Kestrel

Boat
- Crew: 2

Hull
- Hull weight: 120 kg (260 lb)
- LOA: 4.75 m (15.6 ft)
- Beam: 1.69 m (5 ft 7 in)

Sails
- Spinnaker area: 5.57 m^{2} (60.0 sq ft)
- Upwind sail area: 6.78 m^{2} (73.0 sq ft)

Racing
- D-PN: 91.6
- RYA PN: 1035

= Kestrel (dinghy) =

The Kestrel was the first sailing dinghy especially designed to have a fibreglass hull.

After a slow start, due to resistance to the new material, the Kestrel grew in popularity. This success led to more and more classes changing their rules to allow fibreglass construction. Today, the class is still a popular choice, particularly for 'club' racers and training schools. The design has been updated by Phil Morrison and has most recently been built by Hartley Boats in Derby.

== History ==
In 1955, Ian Proctor designed the Kestrel.

The first few Kestrels were constructed using timber, since fibreglass technology was still very new. Construction was soon converted to the originally intended fibreglass, but the popularity of the class grew slowly due to a widespread mistrust of the new material.

It was not until, Gmach & Co in Fordingbridge began constructing new hulls that the class started to grow. The firm made the boat for 25 years and introduced a Mark II version.

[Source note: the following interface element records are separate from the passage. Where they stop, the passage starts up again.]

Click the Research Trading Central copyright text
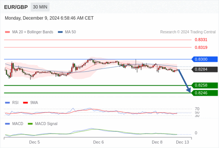 coord(188,32)
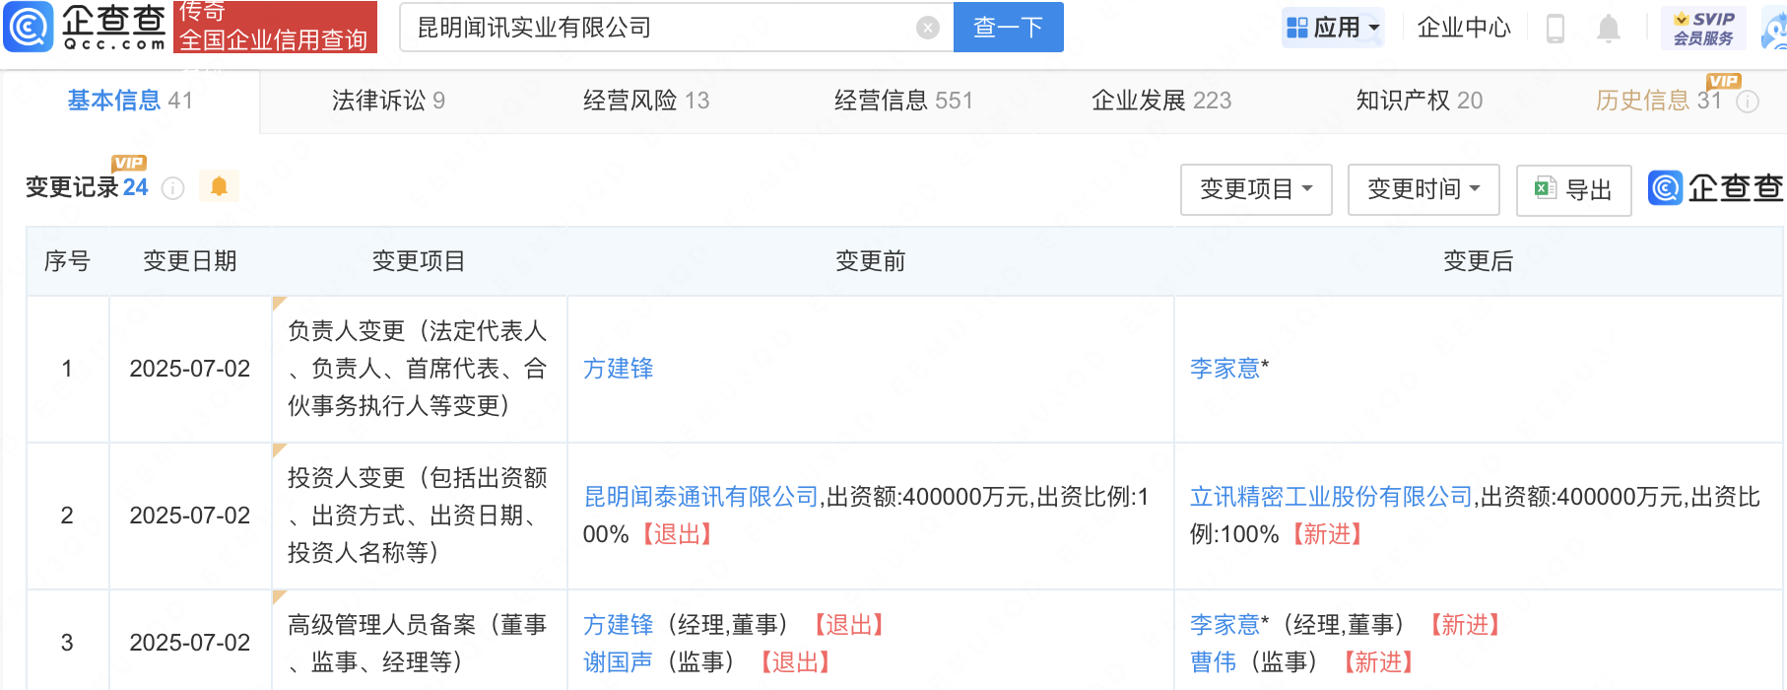This screenshot has width=1787, height=690.
Task: Open the 立讯精密工业股份有限公司 link
Action: (1331, 497)
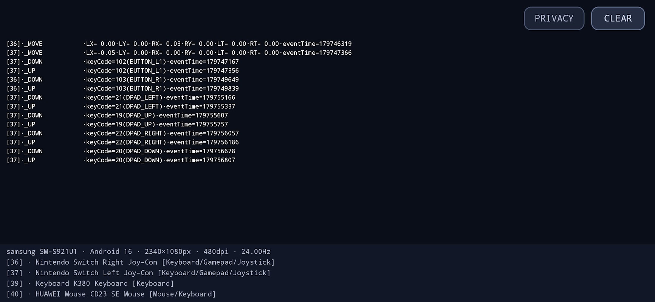Select the Nintendo Switch Left Joy-Con device entry
The height and width of the screenshot is (302, 655).
pyautogui.click(x=139, y=273)
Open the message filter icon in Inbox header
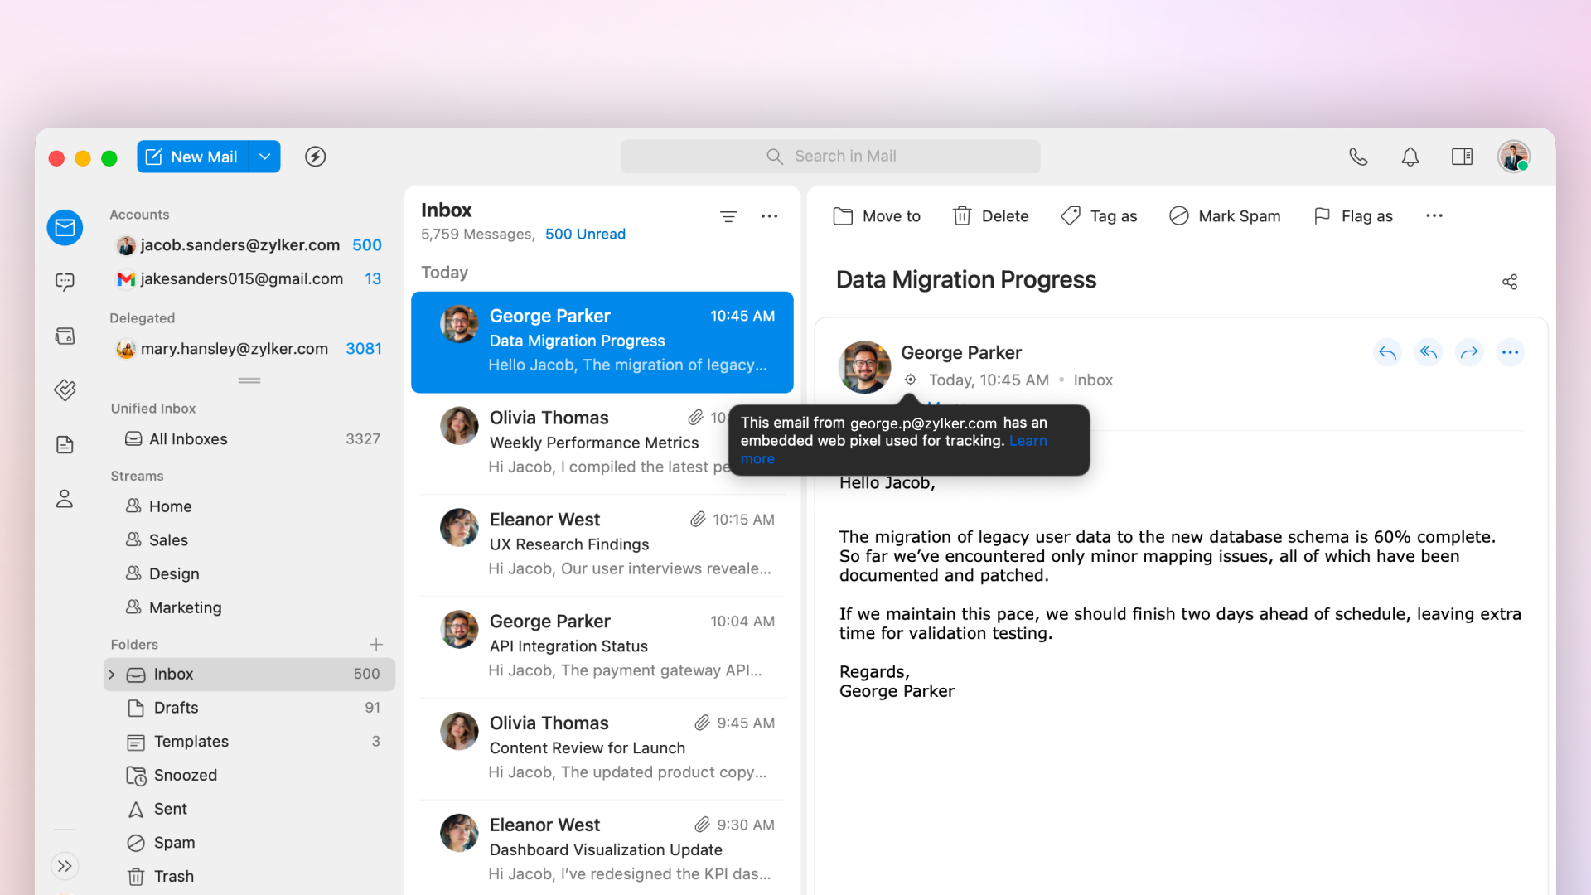The image size is (1591, 895). 728,216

In 1988, Martin Services in Essex, UK took over construction.

Since 1999, Richard Hartley's company Hartley Laminates have been the sole builders of Kestrels. They have released a new Kestrel called the Kestrel 2000, which is a stronger, stiffer version of the original Kestrel.

==Handicap==
In handicap racing, the Kestrel sails off a Portsmouth Yardstick number of 1040 or a D-PN of 91.6.